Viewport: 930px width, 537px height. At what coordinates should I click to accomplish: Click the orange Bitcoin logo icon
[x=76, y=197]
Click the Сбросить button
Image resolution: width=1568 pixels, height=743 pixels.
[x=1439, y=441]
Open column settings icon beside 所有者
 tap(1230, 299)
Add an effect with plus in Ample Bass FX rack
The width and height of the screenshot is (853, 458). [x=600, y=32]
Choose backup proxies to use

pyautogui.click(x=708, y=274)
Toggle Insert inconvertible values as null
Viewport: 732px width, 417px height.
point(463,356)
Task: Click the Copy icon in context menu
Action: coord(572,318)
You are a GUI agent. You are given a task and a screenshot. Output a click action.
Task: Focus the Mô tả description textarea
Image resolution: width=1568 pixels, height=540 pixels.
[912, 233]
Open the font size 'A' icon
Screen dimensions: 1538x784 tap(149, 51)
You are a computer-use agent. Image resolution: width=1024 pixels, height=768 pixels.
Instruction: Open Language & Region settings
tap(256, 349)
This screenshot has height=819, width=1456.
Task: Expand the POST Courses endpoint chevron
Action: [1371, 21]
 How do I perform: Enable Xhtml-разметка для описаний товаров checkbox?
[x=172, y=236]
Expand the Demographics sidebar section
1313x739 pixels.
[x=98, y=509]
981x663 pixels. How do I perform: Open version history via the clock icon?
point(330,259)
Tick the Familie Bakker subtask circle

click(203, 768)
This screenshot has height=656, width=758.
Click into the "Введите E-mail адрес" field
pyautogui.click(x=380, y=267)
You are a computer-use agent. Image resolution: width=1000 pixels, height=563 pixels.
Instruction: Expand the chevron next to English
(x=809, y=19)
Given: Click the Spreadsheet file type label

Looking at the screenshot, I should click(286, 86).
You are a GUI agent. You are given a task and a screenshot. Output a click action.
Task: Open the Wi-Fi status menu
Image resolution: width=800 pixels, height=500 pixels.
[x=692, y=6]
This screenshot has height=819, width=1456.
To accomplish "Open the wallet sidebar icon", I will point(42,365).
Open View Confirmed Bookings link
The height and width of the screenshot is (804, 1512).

__Directions__
Copy every one of the items above word for word, with no changes.

__Exercise solution__
Viewport: 930px width, 537px height. At what coordinates should I click to accomplish: Click the orange Bitcoin logo icon
[x=76, y=197]
Click the Сбросить button
Image resolution: width=1568 pixels, height=743 pixels.
[x=1439, y=441]
Open column settings icon beside 所有者
 tap(1230, 299)
Add an effect with plus in Ample Bass FX rack
The width and height of the screenshot is (853, 458). [x=600, y=32]
Choose backup proxies to use

pyautogui.click(x=708, y=274)
Toggle Insert inconvertible values as null
Viewport: 732px width, 417px height.
point(463,356)
Task: Click the Copy icon in context menu
Action: coord(572,318)
You are a GUI agent. You are given a task and a screenshot. Output a click action.
Task: Focus the Mô tả description textarea
Image resolution: width=1568 pixels, height=540 pixels.
[912, 233]
Open the font size 'A' icon
Screen dimensions: 1538x784 tap(149, 51)
You are a computer-use agent. Image resolution: width=1024 pixels, height=768 pixels.
Instruction: Open Language & Region settings
tap(256, 349)
This screenshot has height=819, width=1456.
Task: Expand the POST Courses endpoint chevron
Action: [1371, 21]
 How do I perform: Enable Xhtml-разметка для описаний товаров checkbox?
[x=172, y=236]
Expand the Demographics sidebar section
1313x739 pixels.
[x=98, y=509]
981x663 pixels. How do I perform: Open version history via the clock icon?
point(330,259)
Tick the Familie Bakker subtask circle

click(203, 768)
This screenshot has height=656, width=758.
Click into the "Введите E-mail адрес" field
pyautogui.click(x=380, y=267)
You are a computer-use agent. Image resolution: width=1000 pixels, height=563 pixels.
Instruction: Expand the chevron next to English
(x=809, y=19)
Given: Click the Spreadsheet file type label

Looking at the screenshot, I should click(286, 86).
You are a GUI agent. You are given a task and a screenshot. Output a click action.
Task: Open the Wi-Fi status menu
Image resolution: width=800 pixels, height=500 pixels.
[x=692, y=6]
This screenshot has height=819, width=1456.
To accomplish "Open the wallet sidebar icon", I will point(42,365).
Open View Confirmed Bookings link
The height and width of the screenshot is (804, 1512).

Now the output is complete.